Deborah went to the bathroom and opened the medicine cabinet. She picked up the prescription bottle, turned it in her fingers.

Yes, she had to do something very soon.

30

Cliffside Care Facility, 2:20 p.m.

Barton clasped the bag in his hand and forced his feet to walk, not run, down the corridor.

Two more doors and he was there.

He walked into the room and closed the door that stayed open when no visitors or facility staff were present.

For a moment he could only lean against the door, his heart pounding harder with each breath.

Was he making a mistake to bring this up?

It wasn’t like he would gain anything.

But he had to do it. He could keep this misery to himself no longer.

Barton moved away from the door. The television, he noticed, was muted.

In the long narrow hospital bed, his father lay, the covers tucked neatly around him, his frail eyes staring at the images on the television screen.

Barton moved past the foot of his father’s bed.
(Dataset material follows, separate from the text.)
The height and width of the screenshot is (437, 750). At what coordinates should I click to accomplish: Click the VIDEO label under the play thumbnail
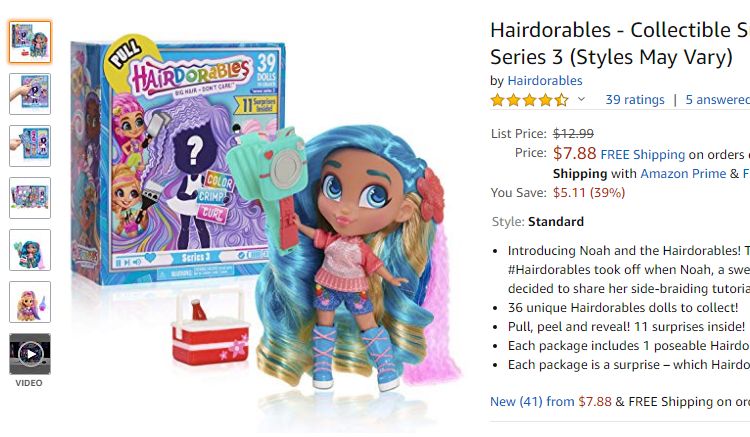tap(29, 383)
Those faded blue eyes followed him around to the side of the bed. Barton lowered himself into the chair he always selected when he visited. For a long time he simply sat there, unsure how to approach what he needed to say.

Finally, when he could bear the tremendous pressure no longer, he leaned forward and peered into his father’s watery eyes.

“Why did you do it?”

Thin lids blinked.

Barton didn’t know why he bothered to demand an answer. His father hadn’t been able to speak in twelve years. He’d lain in this very bed since his stroke. Unable to move even a finger or to utter the slightest sound. Whether or not he could hear or understand was unclear. He was kept alive with a feeding tube and intravenous fluids.

Would he never die?

The thought filled Barton’s eyes with tears. How could he be so heartless? He loved his father. Had always loved him. But after the stroke, this ... this god-awful thing had become Barton’s personal burden.

His father was eighty years old. Living on sheer willpower.

What could they do to him?

Nothing.

He was a mere fragile shell of a human with only a glimmer left of the man who once was trapped inside.

But what would they do to Barton for concealing evidence?

How could he protect his family?

He reached out and clutched his father’s cold, feeble hand. “What am I going to do?”

Closing his eyes, Barton fought the overwhelming emotions.

Today at four the profiler from Quantico wanted to see him.